Convert the rows from the line containing "The width and height of the screenshot is (528, 337)." through the end of the rows, both ends included, into a Markdown table with the columns Number and Record line. Omit blank lines and leave the pictures out.
--- start of Data shown ---
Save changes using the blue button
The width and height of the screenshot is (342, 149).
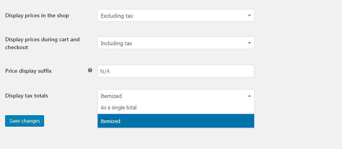tap(25, 121)
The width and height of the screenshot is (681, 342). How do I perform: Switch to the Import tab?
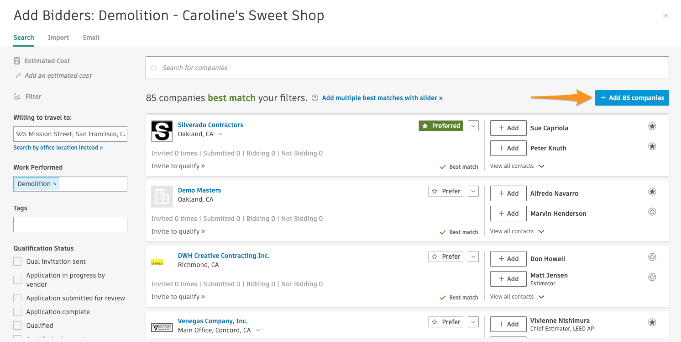[x=58, y=37]
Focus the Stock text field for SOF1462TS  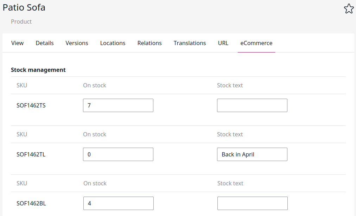pos(252,105)
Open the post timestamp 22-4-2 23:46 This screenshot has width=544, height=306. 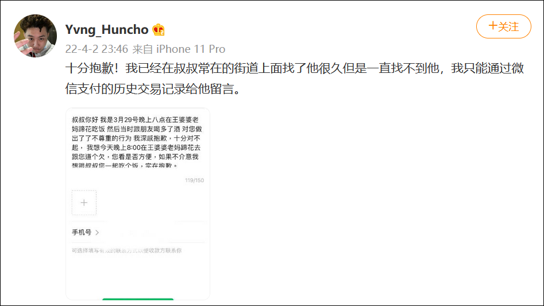point(97,49)
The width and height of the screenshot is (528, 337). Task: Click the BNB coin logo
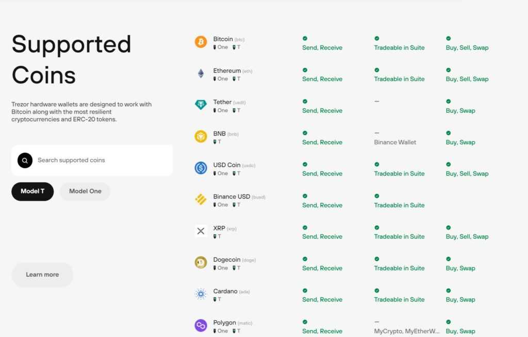tap(201, 137)
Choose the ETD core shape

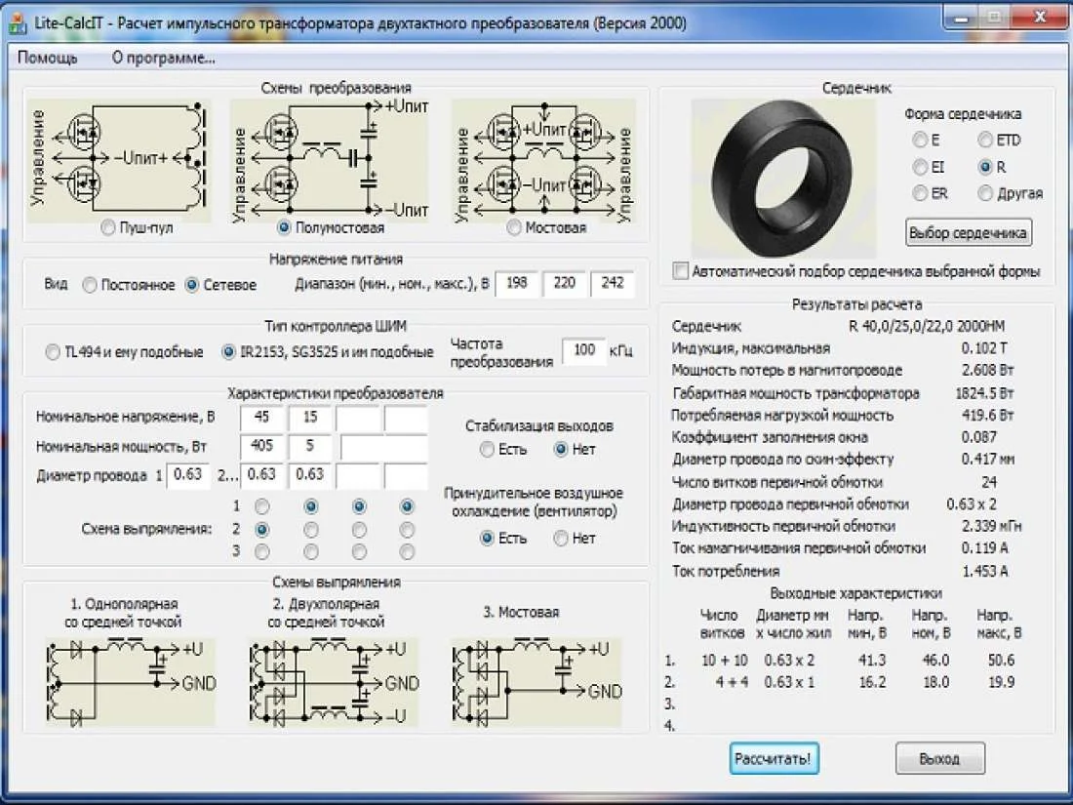(x=985, y=141)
--- end of Data shown ---
▶ [The completed task]:
| Number | Record line |
|---|---|
| 1 | The width and height of the screenshot is (528, 337). Task: Click the BNB coin logo |
| 2 | tap(201, 137) |
| 3 | Choose the ETD core shape |
| 4 | (x=985, y=141) |